━━━━━ Data to use ━━━━━
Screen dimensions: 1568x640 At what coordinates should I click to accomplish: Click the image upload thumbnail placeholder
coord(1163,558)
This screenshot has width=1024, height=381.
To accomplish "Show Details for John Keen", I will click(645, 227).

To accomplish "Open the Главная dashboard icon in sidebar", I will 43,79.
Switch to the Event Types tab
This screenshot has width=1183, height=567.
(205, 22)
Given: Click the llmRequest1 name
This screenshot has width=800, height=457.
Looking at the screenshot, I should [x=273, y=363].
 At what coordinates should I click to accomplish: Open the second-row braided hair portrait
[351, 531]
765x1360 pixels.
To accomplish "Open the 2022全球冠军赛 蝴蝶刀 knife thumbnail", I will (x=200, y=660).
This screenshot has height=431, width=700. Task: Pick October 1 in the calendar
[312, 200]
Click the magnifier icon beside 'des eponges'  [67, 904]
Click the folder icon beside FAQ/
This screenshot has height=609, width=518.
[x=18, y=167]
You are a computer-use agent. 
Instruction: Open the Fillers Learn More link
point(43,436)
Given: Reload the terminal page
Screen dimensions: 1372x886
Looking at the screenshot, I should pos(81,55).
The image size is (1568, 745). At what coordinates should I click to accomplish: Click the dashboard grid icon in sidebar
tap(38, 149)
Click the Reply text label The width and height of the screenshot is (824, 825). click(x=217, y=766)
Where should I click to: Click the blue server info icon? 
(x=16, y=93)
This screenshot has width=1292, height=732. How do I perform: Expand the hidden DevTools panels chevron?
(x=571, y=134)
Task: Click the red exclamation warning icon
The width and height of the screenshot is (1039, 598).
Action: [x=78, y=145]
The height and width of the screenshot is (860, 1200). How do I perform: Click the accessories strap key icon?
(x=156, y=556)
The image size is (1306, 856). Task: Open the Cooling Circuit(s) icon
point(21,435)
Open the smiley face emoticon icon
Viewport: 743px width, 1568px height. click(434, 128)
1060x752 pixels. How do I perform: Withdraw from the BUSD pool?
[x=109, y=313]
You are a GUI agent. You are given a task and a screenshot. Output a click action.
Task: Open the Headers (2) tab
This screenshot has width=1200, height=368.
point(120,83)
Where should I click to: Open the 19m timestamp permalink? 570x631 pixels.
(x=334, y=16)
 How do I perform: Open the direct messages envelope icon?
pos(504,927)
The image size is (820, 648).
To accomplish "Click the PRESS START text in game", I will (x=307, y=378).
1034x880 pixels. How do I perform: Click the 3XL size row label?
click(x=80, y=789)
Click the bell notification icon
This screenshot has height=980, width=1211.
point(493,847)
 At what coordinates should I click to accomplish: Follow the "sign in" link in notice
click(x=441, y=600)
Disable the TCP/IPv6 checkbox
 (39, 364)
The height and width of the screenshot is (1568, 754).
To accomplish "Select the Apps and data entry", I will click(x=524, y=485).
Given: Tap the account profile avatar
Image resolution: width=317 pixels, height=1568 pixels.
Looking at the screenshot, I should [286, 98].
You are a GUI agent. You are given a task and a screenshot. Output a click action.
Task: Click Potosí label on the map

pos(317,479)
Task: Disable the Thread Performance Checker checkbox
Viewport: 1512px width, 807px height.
━━━━━
- **Assignment**:
In which lines of the records does the word "text" appear? Copy each of them.

- **Task output**:
Click the Reply text label The width and height of the screenshot is (824, 825). click(x=217, y=766)
To accomplish "Click the PRESS START text in game", I will (x=307, y=378).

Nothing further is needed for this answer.